> What to produce: Nothing in the records may change when you print them out again.

Extracted material section start

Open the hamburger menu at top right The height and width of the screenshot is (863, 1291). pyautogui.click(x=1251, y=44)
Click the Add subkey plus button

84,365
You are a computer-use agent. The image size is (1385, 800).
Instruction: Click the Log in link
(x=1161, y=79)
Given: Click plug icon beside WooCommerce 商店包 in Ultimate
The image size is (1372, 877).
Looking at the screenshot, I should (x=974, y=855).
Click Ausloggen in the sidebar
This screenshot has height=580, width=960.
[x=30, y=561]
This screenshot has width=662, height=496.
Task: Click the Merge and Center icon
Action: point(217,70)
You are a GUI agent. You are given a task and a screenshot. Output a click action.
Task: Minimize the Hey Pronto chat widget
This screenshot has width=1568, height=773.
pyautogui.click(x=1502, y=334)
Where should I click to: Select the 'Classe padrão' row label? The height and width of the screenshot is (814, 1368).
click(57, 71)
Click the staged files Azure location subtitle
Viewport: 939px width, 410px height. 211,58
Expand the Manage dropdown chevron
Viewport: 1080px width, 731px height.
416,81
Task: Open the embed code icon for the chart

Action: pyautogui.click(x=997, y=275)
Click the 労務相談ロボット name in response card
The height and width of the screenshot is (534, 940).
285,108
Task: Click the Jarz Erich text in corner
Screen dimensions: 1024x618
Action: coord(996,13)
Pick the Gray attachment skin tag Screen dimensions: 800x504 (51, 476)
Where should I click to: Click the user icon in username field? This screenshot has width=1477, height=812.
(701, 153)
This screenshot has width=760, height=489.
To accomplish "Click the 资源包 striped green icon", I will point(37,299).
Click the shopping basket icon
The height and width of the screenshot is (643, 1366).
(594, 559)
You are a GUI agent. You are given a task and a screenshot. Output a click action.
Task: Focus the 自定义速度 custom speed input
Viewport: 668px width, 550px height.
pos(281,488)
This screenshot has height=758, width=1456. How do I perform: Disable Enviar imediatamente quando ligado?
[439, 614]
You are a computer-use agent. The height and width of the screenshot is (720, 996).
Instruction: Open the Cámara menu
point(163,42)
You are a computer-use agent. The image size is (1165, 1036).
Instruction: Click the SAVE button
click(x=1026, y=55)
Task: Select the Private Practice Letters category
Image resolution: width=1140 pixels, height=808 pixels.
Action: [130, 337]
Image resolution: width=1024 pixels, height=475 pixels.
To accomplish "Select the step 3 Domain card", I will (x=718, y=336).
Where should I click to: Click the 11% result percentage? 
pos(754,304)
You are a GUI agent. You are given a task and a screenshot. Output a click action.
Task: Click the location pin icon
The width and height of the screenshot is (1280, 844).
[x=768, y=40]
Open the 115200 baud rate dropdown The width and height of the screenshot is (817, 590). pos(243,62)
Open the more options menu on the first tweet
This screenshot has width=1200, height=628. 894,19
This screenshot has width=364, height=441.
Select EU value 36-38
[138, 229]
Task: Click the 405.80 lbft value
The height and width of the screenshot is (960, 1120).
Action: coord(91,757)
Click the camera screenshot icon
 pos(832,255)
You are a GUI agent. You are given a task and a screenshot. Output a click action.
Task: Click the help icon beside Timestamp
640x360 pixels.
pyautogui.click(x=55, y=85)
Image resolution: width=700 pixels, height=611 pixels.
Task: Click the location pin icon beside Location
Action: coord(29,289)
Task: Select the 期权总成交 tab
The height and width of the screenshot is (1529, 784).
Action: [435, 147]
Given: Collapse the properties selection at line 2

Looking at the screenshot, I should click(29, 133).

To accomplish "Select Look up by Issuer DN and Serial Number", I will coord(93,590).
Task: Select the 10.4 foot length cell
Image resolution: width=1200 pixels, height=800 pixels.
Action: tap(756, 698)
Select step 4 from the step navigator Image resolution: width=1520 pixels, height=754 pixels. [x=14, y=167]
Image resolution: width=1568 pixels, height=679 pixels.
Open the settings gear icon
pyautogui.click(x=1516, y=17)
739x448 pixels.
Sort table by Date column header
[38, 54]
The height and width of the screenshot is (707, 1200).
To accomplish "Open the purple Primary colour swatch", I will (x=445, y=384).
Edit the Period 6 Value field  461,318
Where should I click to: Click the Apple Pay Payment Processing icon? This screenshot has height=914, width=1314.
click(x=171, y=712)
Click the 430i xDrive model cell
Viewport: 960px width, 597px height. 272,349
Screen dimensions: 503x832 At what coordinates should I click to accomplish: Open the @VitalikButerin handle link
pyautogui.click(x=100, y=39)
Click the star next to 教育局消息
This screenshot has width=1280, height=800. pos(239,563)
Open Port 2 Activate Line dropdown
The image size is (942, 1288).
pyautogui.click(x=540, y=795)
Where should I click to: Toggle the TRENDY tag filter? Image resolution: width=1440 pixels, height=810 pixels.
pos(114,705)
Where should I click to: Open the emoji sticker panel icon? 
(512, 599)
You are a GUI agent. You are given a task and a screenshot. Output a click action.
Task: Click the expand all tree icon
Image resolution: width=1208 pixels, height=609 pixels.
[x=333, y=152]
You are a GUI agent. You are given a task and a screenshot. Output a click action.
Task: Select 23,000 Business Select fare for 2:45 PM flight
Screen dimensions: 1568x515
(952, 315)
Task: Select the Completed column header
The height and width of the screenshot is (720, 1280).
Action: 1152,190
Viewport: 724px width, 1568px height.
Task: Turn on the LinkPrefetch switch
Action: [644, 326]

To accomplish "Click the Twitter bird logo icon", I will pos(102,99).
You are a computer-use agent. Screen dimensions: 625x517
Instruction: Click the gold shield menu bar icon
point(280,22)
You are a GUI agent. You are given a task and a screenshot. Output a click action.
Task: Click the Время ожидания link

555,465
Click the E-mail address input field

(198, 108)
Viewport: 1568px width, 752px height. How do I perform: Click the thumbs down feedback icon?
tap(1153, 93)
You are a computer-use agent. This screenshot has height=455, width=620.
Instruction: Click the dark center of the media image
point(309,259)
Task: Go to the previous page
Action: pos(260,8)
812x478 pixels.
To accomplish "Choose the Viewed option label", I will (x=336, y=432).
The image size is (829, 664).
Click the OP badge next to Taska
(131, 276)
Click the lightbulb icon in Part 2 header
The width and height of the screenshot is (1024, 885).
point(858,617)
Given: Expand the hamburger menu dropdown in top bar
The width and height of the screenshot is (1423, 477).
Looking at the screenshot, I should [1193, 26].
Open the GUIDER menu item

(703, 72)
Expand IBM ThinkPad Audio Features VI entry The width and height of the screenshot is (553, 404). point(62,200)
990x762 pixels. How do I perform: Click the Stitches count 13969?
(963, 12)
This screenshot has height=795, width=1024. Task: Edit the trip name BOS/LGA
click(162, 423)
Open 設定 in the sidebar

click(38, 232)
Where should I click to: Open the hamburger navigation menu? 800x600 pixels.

Extracted material section end

> Output for this exercise:
Open the hamburger menu at top right The height and width of the screenshot is (863, 1291). pyautogui.click(x=1251, y=44)
Click the Add subkey plus button

84,365
You are a computer-use agent. The image size is (1385, 800).
Instruction: Click the Log in link
(x=1161, y=79)
Given: Click plug icon beside WooCommerce 商店包 in Ultimate
The image size is (1372, 877).
Looking at the screenshot, I should (x=974, y=855).
Click Ausloggen in the sidebar
This screenshot has height=580, width=960.
[x=30, y=561]
This screenshot has width=662, height=496.
Task: Click the Merge and Center icon
Action: point(217,70)
You are a GUI agent. You are given a task and a screenshot. Output a click action.
Task: Minimize the Hey Pronto chat widget
This screenshot has width=1568, height=773.
pyautogui.click(x=1502, y=334)
Where should I click to: Select the 'Classe padrão' row label? The height and width of the screenshot is (814, 1368).
click(57, 71)
Click the staged files Azure location subtitle
Viewport: 939px width, 410px height. 211,58
Expand the Manage dropdown chevron
Viewport: 1080px width, 731px height.
416,81
Task: Open the embed code icon for the chart

Action: pyautogui.click(x=997, y=275)
Click the 労務相談ロボット name in response card
The height and width of the screenshot is (534, 940).
285,108
Task: Click the Jarz Erich text in corner
Screen dimensions: 1024x618
Action: coord(996,13)
Pick the Gray attachment skin tag Screen dimensions: 800x504 (51, 476)
Where should I click to: Click the user icon in username field? This screenshot has width=1477, height=812.
(701, 153)
This screenshot has width=760, height=489.
To accomplish "Click the 资源包 striped green icon", I will point(37,299).
Click the shopping basket icon
The height and width of the screenshot is (643, 1366).
(594, 559)
You are a GUI agent. You are given a task and a screenshot. Output a click action.
Task: Focus the 自定义速度 custom speed input
Viewport: 668px width, 550px height.
pos(281,488)
This screenshot has height=758, width=1456. How do I perform: Disable Enviar imediatamente quando ligado?
[439, 614]
You are a computer-use agent. The height and width of the screenshot is (720, 996).
Instruction: Open the Cámara menu
point(163,42)
You are a computer-use agent. The image size is (1165, 1036).
Instruction: Click the SAVE button
click(x=1026, y=55)
Task: Select the Private Practice Letters category
Image resolution: width=1140 pixels, height=808 pixels.
Action: [130, 337]
Image resolution: width=1024 pixels, height=475 pixels.
To accomplish "Select the step 3 Domain card", I will (x=718, y=336).
Where should I click to: Click the 11% result percentage? 
pos(754,304)
You are a GUI agent. You are given a task and a screenshot. Output a click action.
Task: Click the location pin icon
The width and height of the screenshot is (1280, 844).
[x=768, y=40]
Open the 115200 baud rate dropdown The width and height of the screenshot is (817, 590). pos(243,62)
Open the more options menu on the first tweet
This screenshot has width=1200, height=628. 894,19
This screenshot has width=364, height=441.
Select EU value 36-38
[138, 229]
Task: Click the 405.80 lbft value
The height and width of the screenshot is (960, 1120).
Action: coord(91,757)
Click the camera screenshot icon
 pos(832,255)
You are a GUI agent. You are given a task and a screenshot. Output a click action.
Task: Click the help icon beside Timestamp
640x360 pixels.
pyautogui.click(x=55, y=85)
Image resolution: width=700 pixels, height=611 pixels.
Task: Click the location pin icon beside Location
Action: coord(29,289)
Task: Select the 期权总成交 tab
The height and width of the screenshot is (1529, 784).
Action: [435, 147]
Given: Collapse the properties selection at line 2

Looking at the screenshot, I should click(29, 133).

To accomplish "Select Look up by Issuer DN and Serial Number", I will coord(93,590).
Task: Select the 10.4 foot length cell
Image resolution: width=1200 pixels, height=800 pixels.
Action: tap(756, 698)
Select step 4 from the step navigator Image resolution: width=1520 pixels, height=754 pixels. [x=14, y=167]
Image resolution: width=1568 pixels, height=679 pixels.
Open the settings gear icon
pyautogui.click(x=1516, y=17)
739x448 pixels.
Sort table by Date column header
[38, 54]
The height and width of the screenshot is (707, 1200).
To accomplish "Open the purple Primary colour swatch", I will (x=445, y=384).
Edit the Period 6 Value field  461,318
Where should I click to: Click the Apple Pay Payment Processing icon? This screenshot has height=914, width=1314.
click(x=171, y=712)
Click the 430i xDrive model cell
Viewport: 960px width, 597px height. 272,349
Screen dimensions: 503x832 At what coordinates should I click to accomplish: Open the @VitalikButerin handle link
pyautogui.click(x=100, y=39)
Click the star next to 教育局消息
This screenshot has width=1280, height=800. pos(239,563)
Open Port 2 Activate Line dropdown
The image size is (942, 1288).
pyautogui.click(x=540, y=795)
Where should I click to: Toggle the TRENDY tag filter? Image resolution: width=1440 pixels, height=810 pixels.
pos(114,705)
Where should I click to: Open the emoji sticker panel icon? 
(512, 599)
You are a GUI agent. You are given a task and a screenshot. Output a click action.
Task: Click the expand all tree icon
Image resolution: width=1208 pixels, height=609 pixels.
[x=333, y=152]
You are a GUI agent. You are given a task and a screenshot. Output a click action.
Task: Select 23,000 Business Select fare for 2:45 PM flight
Screen dimensions: 1568x515
(952, 315)
Task: Select the Completed column header
The height and width of the screenshot is (720, 1280).
Action: 1152,190
Viewport: 724px width, 1568px height.
Task: Turn on the LinkPrefetch switch
Action: [644, 326]

To accomplish "Click the Twitter bird logo icon", I will pos(102,99).
You are a computer-use agent. Screen dimensions: 625x517
Instruction: Click the gold shield menu bar icon
point(280,22)
You are a GUI agent. You are given a task and a screenshot. Output a click action.
Task: Click the Время ожидания link

555,465
Click the E-mail address input field

(198, 108)
Viewport: 1568px width, 752px height. How do I perform: Click the thumbs down feedback icon?
tap(1153, 93)
You are a computer-use agent. This screenshot has height=455, width=620.
Instruction: Click the dark center of the media image
point(309,259)
Task: Go to the previous page
Action: pos(260,8)
812x478 pixels.
To accomplish "Choose the Viewed option label", I will (x=336, y=432).
The image size is (829, 664).
Click the OP badge next to Taska
(131, 276)
Click the lightbulb icon in Part 2 header
The width and height of the screenshot is (1024, 885).
point(858,617)
Given: Expand the hamburger menu dropdown in top bar
The width and height of the screenshot is (1423, 477).
Looking at the screenshot, I should [1193, 26].
Open the GUIDER menu item

(703, 72)
Expand IBM ThinkPad Audio Features VI entry The width and height of the screenshot is (553, 404). point(62,200)
990x762 pixels. How do I perform: Click the Stitches count 13969?
(963, 12)
This screenshot has height=795, width=1024. Task: Edit the trip name BOS/LGA
click(162, 423)
Open 設定 in the sidebar

click(38, 232)
Where should I click to: Open the hamburger navigation menu? 800x600 pixels.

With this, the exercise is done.